Je ne retournerai pas à l’école demain pour redresser les torts. Méika a appris un nouveau mot de vocabulaire
et elle va devoir le conjuguer à tous les temps: dénoncer. Dénoncer haut et fort cette plaie qu’est le racisme.
4 commentaires:
You have a beautiful family (as you well know). I am also Canadian, and it hurts me to see this kind of racism, which surrounds us strongly still. Sometimes I have to shake my head, because I think- aren't we way beyond this already? One of the things I appreciate having lived in Toronto so long, in that 'cultural mosaic', is that we can all get along and even appreciate and celebrate our unique heritages together. I mean, it certainly isn't all rosy, but it has laid that kind of foundation inside me- one where I truly feel I'm a citizen of the whole world with all the beautiful cultures within. To be curious, not scared of something different...to be open, and unbiased as possible - to try and see things through the eyes of another, not just my view..in order to see bigger- to see better.
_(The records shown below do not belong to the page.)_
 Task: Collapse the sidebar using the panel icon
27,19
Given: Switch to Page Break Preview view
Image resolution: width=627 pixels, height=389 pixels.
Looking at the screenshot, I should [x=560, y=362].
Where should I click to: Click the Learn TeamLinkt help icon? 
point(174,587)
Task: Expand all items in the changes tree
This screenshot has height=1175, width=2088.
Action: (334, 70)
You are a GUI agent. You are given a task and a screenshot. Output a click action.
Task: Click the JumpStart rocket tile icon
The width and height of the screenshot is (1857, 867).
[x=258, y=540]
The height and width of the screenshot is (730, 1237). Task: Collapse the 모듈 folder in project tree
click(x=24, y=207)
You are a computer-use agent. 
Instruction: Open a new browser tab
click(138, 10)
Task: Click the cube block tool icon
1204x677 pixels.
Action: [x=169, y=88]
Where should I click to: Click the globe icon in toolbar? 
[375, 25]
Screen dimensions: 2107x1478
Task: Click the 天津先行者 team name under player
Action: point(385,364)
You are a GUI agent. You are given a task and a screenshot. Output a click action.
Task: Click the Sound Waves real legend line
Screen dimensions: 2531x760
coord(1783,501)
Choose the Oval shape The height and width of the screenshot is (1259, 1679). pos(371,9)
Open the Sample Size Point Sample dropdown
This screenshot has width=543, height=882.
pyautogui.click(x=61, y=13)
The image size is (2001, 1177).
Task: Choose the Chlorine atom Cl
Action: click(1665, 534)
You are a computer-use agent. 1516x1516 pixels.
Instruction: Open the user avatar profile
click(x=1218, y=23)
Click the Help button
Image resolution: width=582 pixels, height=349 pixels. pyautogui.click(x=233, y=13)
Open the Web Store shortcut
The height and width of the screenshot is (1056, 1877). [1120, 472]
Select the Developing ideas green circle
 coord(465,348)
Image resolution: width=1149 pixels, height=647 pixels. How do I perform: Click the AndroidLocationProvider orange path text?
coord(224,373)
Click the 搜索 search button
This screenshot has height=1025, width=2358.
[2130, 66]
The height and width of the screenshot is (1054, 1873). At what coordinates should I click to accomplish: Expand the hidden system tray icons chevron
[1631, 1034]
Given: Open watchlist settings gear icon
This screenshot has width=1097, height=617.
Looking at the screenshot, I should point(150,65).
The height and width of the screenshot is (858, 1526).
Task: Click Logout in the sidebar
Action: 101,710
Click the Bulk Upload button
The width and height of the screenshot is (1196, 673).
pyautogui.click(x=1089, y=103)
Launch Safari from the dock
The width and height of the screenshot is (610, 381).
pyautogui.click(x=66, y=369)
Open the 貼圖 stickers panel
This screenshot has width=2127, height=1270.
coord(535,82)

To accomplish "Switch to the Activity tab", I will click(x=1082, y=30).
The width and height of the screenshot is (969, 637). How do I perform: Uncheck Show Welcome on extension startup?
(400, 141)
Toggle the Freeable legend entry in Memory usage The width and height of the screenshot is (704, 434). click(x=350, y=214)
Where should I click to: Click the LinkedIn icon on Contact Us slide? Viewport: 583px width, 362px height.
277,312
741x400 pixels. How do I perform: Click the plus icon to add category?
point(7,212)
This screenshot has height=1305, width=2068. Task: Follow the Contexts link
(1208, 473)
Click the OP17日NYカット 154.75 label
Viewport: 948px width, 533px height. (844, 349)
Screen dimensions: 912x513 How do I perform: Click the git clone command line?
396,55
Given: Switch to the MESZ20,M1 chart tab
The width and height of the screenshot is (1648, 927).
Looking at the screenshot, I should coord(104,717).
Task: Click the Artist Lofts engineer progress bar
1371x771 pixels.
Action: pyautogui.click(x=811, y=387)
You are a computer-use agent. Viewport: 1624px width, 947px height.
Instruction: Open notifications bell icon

All this to say- it hurt me to read this about your lovely Méika, and that I hope she rises above this strong and confident. I send my best wishes to her. So annoyed at how immature and scared this world still is- when are we going to grow up?
Thanks for this comment: it shows that we pretty much have that opening about other cultures. We ARE citizen of the world, more than ever!
My daughter is learning to rise above all of this. She felt sorry for the little boy who ended up crying when he was being told that what he did made no sense at all.
Learning to stand up is a tough lesson!
Le racisme n'est malheureusement que monnaie courante. Qu'il est facile pour eux de s'attaquer à quelqu'un qui est différent, enfin plutôt qu'ils pensent différent. Je dois sûrement être un peu naïve, mais j'ose encore croire qu'un jour on pourra apprendre aux enfants à être tolérants, à accepter, et même à admirer les différences qu'il y a entre nous tous, malgré le fait que nous soyons tous "fait" à partir d'un même code génétique.
Je souhaite beaucoup de courage à Princesse des îles, qui est déjà une jolie jeune fille, et qui deviendra, il est certain, quelqu'un de fort, et qui saura réagir face à ces bassesses. Il n'est jamais simple de savoir réagir aux moqueries,et elle a bien de la chance d'avoir une mère qui la soutient et l'aime autant.
Merci Hermione,
Vrai que notre Princesse des îles est en train de devenir une jeune fille très sûre d'elle, convaincue que la beauté se décline comme les couleurs de l'arc en ciel.